Over the past few weeks, I’ve been reading What Doesn’t Kill Us by Scott Carney — a book that explores how reconnecting with natural stressors like cold, heat, altitude, and breathwork can transform the human body and mind. It’s not just another wellness read; it’s a reminder that our bodies were designed for resilience — not perpetual comfort.

Carney’s journey into the world of cold exposure, particularly through Wim Hof’s methods, sparked something in me. Not the desire to climb frozen mountains barefoot (yet), but a curiosity: Have we become too comfortable for our own good? And if so, what happens when we reintroduce a bit of nature’s rawness back into our daily lives?

That thought kept turning over in my mind — especially now, in November. The air is sharper, the mornings quieter, and something about this month feels like an invitation to step outside the warm routine.

So, I decided to dive deeper into the science, ritual, and real-life practice of cold plunging in cold weather. And more specifically:
Is November actually the best time to start?

Let’s find out.

Science Behind Cold + November

Cold EffectWhat It Does
Brown fat activationConverts fat into heat → burns calories
Dopamine spikeUp to 250% mood elevation for hours
Norepinephrine releaseReduces inflammation + sharpens focus

Why November May Actually Be the Best Time to Start

Natural Temperature Drop: Water and outdoor air are cold enough to feel “authentic,” but not the brutal depths of January.

Build Tolerance Before Winter Peaks: Start now and by Christmas/New Year, your body will already be adapted.

Mental Reset Before Holiday Season: A grounding habit before the busiest, most indulgent time of the year.

Seasonal Rhythm: Nature is slowing down — cold plunging feels like aligning with the season rather than pushing against it.
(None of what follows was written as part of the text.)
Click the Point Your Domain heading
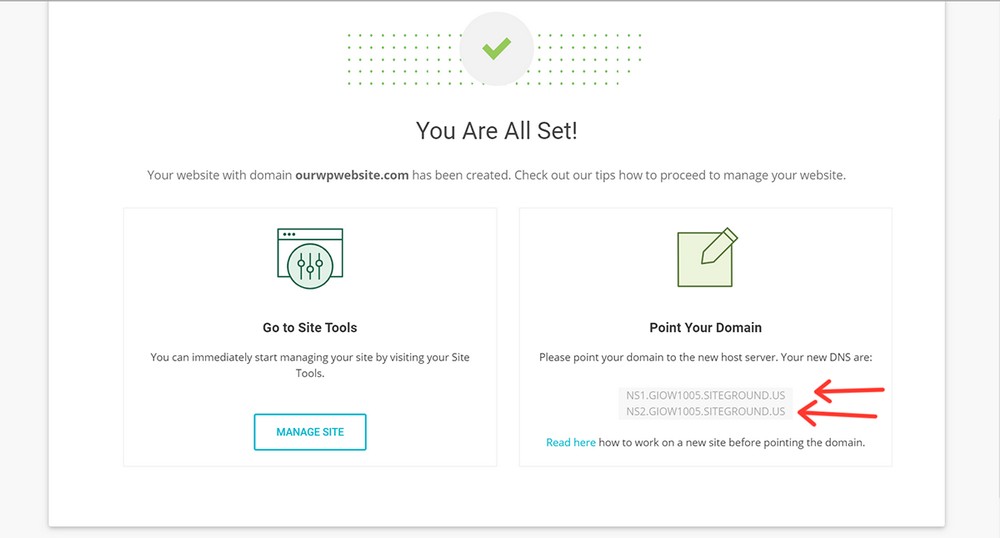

How to Start Cold Plunging in November (Beginner-Friendly Guide)

1. Start indoors (if needed) — Cold showers or cool baths.
2. Progress to outdoor cold dips in natural water or tub.
3. Begin with 15–30 seconds and increase gradually up to 2–3 minutes.

Breathing is everything:

  • Inhale through the nose, long exhale through the mouth.
  • Avoid hyperventilation or holding the breath during submersion.

What you’ll need:

  • Warm hat, towel, loose clothing, thermos with tea or broth.
  • Timer or intuitive breathing count (e.g., 20 slow breaths).
  • Choice of good music, anything to hype me up before going outside is my go to at the moment.

Where to do it:

  • Backyard tub or barrel.
  • Natural bodies of water (lake, river, sea) — safety first, never alone.
  • DIY setup: old livestock trough + hosepipe 🙂

Post-Plunge Ritual: Warm, Not Hot:

  • Natural rewarming: walking, breathing, light movement.
  • Avoid jumping straight into a scorching shower (can stress blood vessels).
  • The alternative which i’m sure some of you are thinking about is the so called ‘contrast therapy’ which combines cold exposure with sauna for extra benefits. I have added a link to a great clip from the Huberman podcast in which Dr. Susanna Søberg explains the sufficient timings needed for positive changes using both cold and heat exposure.

Final Thoughts

Cold plunging in this season isn’t about pushing yourself to extremes; it’s about finding a small moment of challenge that clears your head and brings you back into your body.

Starting now, before the deep winter sets in, is a chance to build a habit that grounds you through the darker months. It’s less about toughness and more about connection with yourself, with the season, with the reminder that we were made to handle a little cold.